- WHAT IS BEING ASKED:
The line with "Click the Sale details button" marks the first line to copy, and the line with "Given: Like the tweet with heart icon" marks the last. Transcribe that stretch of the data below exactly, without pictures.

- EXCERPTED DATA:
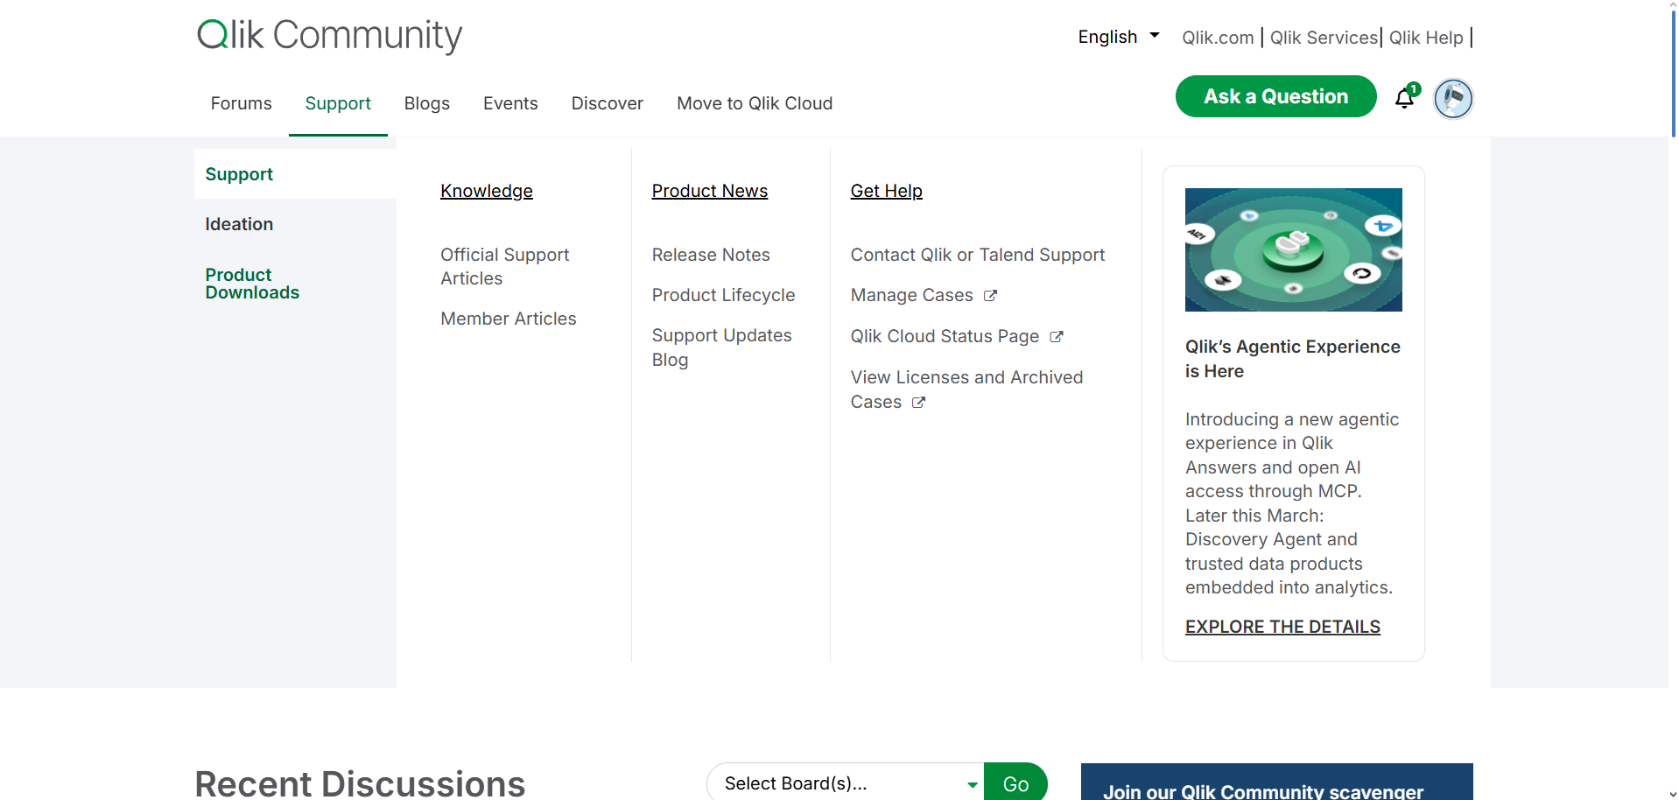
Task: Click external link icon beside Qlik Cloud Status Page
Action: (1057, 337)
---
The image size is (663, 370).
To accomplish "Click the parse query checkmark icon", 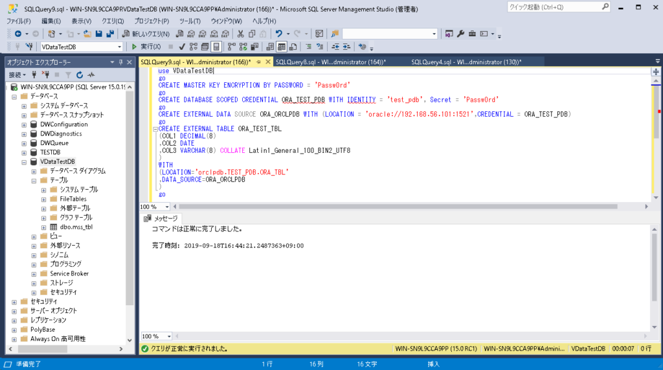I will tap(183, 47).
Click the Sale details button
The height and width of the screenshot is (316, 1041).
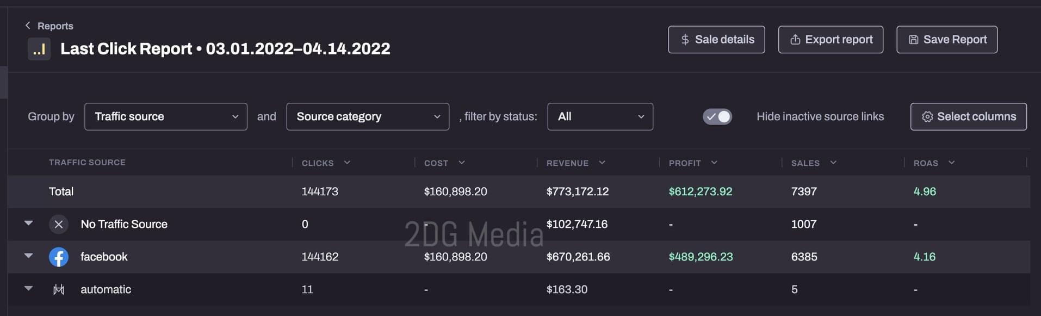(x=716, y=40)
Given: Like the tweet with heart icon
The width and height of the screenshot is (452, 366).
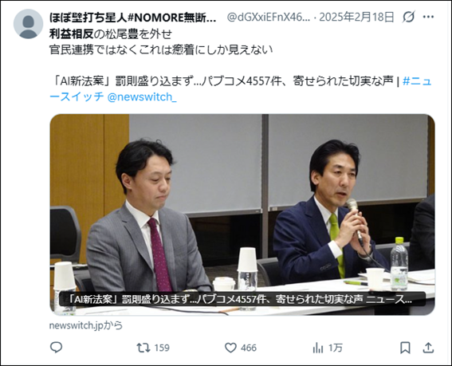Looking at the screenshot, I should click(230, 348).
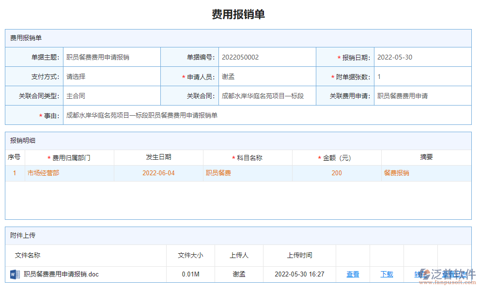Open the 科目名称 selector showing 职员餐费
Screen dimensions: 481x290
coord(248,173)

- RESPONSE TO THIS EXERCISE:
Click the Sale details button
The height and width of the screenshot is (316, 1041).
(x=716, y=40)
Given: Like the tweet with heart icon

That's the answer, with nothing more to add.